DATA EXTRACTS START

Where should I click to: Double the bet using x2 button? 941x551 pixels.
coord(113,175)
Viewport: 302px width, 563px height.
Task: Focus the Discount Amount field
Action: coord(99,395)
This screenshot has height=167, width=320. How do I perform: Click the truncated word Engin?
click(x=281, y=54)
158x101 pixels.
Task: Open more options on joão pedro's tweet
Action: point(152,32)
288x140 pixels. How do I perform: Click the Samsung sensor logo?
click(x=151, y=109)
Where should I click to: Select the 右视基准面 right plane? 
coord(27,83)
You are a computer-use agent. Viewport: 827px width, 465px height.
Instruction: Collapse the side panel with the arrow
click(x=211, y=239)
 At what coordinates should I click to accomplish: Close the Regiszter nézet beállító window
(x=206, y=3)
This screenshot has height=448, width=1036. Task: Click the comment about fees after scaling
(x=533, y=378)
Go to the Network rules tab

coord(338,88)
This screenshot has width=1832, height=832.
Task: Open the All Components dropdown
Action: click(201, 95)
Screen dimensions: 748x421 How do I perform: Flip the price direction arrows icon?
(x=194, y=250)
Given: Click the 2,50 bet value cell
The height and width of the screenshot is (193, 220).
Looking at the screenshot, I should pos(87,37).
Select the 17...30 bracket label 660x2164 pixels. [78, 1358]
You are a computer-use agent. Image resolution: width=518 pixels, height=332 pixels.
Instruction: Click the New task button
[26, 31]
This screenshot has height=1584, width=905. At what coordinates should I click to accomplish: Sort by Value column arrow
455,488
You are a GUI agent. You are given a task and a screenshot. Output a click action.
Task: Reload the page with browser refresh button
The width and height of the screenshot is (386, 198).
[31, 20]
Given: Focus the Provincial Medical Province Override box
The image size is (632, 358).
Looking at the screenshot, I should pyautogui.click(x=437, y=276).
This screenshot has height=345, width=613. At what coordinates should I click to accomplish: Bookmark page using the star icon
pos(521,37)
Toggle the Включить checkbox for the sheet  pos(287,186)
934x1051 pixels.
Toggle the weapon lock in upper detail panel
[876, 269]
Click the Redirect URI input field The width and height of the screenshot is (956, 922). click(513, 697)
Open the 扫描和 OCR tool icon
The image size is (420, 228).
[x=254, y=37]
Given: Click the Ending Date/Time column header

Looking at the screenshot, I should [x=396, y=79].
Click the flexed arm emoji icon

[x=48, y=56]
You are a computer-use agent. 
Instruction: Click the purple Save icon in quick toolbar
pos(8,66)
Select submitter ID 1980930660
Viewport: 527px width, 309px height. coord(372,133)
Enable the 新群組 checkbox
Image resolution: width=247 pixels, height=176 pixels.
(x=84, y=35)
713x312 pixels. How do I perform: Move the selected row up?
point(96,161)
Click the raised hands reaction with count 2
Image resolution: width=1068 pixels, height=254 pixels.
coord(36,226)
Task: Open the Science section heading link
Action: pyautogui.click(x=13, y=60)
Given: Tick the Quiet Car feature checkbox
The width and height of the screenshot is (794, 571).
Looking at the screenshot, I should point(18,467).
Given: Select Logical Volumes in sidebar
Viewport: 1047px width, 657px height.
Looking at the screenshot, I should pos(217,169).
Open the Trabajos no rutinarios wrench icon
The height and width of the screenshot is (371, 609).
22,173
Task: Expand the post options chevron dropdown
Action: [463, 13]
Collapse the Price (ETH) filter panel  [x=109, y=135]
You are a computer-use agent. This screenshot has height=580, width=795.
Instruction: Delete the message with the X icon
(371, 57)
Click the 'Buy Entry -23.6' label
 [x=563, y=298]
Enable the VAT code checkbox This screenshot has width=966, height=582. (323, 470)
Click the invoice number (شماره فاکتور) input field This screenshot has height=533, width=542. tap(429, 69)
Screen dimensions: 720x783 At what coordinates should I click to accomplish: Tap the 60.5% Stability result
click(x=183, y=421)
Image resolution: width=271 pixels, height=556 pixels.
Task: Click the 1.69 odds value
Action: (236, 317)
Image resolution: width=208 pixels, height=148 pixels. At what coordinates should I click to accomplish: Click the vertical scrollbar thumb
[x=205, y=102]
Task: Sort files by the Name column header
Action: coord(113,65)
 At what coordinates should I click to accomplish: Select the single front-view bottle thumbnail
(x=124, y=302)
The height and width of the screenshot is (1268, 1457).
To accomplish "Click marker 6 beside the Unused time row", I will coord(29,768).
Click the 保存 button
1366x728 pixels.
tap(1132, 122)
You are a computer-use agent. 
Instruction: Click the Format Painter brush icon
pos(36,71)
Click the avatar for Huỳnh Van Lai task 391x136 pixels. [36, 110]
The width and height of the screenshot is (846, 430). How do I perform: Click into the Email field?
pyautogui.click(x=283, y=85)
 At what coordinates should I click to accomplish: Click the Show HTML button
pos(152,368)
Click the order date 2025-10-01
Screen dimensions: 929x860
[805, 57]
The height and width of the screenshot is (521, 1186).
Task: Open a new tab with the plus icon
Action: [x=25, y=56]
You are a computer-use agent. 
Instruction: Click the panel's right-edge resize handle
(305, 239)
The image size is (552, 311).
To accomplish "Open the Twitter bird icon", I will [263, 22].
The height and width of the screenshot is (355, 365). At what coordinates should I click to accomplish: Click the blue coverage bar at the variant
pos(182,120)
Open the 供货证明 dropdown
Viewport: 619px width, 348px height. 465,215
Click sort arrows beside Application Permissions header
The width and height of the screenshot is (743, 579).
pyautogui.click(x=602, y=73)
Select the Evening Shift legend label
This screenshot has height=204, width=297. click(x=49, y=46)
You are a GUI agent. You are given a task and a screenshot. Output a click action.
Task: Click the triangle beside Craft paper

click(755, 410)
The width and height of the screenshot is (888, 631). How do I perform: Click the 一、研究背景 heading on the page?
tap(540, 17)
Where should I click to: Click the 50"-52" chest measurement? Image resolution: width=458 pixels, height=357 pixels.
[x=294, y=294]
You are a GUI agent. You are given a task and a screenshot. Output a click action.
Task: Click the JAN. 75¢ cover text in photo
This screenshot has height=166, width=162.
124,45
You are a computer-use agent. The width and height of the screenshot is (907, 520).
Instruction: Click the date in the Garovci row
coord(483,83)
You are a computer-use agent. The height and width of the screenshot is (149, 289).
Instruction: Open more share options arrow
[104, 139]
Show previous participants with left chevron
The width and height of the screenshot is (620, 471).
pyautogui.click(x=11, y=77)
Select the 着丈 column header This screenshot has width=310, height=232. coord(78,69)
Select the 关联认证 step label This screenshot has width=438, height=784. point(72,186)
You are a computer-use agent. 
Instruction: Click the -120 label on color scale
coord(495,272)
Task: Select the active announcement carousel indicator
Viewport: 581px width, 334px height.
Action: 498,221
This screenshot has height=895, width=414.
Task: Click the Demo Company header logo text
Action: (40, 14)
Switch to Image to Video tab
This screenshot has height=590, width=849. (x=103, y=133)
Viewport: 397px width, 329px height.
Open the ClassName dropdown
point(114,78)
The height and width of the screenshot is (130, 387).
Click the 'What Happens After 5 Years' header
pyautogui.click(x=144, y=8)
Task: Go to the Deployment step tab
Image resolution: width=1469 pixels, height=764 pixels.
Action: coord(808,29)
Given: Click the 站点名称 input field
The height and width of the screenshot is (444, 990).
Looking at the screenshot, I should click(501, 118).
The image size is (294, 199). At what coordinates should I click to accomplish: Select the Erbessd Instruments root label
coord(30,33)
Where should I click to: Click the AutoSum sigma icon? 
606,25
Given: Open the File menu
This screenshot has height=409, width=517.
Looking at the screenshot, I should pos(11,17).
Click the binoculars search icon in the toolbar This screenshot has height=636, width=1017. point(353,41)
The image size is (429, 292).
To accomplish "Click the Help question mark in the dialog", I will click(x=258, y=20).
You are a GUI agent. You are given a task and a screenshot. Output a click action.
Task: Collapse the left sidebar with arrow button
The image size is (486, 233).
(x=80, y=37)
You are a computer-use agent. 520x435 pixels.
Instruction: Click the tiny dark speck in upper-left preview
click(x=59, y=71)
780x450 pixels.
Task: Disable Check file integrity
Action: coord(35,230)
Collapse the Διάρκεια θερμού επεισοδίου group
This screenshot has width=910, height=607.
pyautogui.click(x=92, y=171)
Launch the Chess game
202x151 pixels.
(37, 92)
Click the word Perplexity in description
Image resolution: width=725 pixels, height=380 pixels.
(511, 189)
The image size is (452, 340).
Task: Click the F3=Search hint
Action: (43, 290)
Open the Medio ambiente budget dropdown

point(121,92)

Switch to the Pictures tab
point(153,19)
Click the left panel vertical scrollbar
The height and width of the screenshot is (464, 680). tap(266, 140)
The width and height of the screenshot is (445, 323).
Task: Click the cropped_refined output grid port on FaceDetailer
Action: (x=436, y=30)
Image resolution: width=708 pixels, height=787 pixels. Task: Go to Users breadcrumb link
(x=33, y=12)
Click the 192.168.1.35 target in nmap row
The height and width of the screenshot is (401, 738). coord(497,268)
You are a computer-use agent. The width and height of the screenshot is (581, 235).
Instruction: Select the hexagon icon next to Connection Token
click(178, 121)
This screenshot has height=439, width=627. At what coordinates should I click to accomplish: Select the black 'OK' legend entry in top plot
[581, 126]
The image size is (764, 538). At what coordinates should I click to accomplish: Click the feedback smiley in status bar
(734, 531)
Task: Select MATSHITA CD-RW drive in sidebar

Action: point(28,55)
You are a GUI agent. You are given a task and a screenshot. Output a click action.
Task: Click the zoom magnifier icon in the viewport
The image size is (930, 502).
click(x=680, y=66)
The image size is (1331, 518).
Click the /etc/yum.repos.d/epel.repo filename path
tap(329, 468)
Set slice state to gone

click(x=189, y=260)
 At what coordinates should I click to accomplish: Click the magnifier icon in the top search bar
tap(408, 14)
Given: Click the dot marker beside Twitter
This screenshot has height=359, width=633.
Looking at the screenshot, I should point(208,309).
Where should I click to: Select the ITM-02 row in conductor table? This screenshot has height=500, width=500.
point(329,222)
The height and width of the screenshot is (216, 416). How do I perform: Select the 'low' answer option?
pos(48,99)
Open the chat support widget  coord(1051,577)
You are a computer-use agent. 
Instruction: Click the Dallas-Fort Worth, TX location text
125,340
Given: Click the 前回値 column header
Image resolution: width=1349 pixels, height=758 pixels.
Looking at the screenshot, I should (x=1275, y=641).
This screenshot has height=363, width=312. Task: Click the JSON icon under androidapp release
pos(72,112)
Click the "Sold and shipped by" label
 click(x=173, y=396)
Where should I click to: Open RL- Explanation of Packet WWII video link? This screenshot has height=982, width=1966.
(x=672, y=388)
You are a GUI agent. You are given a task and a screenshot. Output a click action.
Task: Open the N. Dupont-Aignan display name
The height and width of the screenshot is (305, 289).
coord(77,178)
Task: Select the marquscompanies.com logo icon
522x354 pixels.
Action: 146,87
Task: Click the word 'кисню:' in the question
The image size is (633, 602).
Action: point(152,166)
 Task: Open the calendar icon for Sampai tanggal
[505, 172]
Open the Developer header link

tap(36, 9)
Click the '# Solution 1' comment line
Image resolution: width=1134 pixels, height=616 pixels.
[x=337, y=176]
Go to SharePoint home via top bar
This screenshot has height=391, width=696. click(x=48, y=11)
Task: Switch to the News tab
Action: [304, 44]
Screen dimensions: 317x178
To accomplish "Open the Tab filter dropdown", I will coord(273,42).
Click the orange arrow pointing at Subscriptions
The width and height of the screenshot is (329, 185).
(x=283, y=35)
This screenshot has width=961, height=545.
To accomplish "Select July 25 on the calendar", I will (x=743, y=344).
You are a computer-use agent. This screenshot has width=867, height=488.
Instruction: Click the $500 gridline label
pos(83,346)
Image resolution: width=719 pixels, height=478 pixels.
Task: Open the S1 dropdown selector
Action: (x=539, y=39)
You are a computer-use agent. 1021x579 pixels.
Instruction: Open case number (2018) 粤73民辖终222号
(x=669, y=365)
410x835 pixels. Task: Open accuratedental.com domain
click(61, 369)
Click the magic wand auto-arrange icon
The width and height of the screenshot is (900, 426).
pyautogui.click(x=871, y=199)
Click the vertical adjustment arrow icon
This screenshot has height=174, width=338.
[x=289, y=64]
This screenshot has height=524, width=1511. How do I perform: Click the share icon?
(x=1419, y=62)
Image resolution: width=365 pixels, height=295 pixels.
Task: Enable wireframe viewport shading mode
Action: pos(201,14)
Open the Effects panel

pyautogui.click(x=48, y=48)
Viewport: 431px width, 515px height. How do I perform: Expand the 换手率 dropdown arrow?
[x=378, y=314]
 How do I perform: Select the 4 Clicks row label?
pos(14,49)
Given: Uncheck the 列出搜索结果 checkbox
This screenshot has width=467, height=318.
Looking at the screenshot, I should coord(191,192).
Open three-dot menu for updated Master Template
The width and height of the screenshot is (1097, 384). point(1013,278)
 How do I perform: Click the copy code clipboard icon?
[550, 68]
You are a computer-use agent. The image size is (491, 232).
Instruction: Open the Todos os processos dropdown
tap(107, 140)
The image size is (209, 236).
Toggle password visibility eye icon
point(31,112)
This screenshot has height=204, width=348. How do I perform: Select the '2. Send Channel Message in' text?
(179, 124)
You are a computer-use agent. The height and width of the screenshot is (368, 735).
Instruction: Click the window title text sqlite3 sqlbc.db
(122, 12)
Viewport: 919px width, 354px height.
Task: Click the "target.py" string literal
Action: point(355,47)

DATA EXTRACTS END

WHAT THE TASK ASKS: Please return each line of the data above in which the word "marker" occurs.

ANSWER TO THIS EXERCISE:
To accomplish "Click marker 6 beside the Unused time row", I will coord(29,768).
Given: Click the dot marker beside Twitter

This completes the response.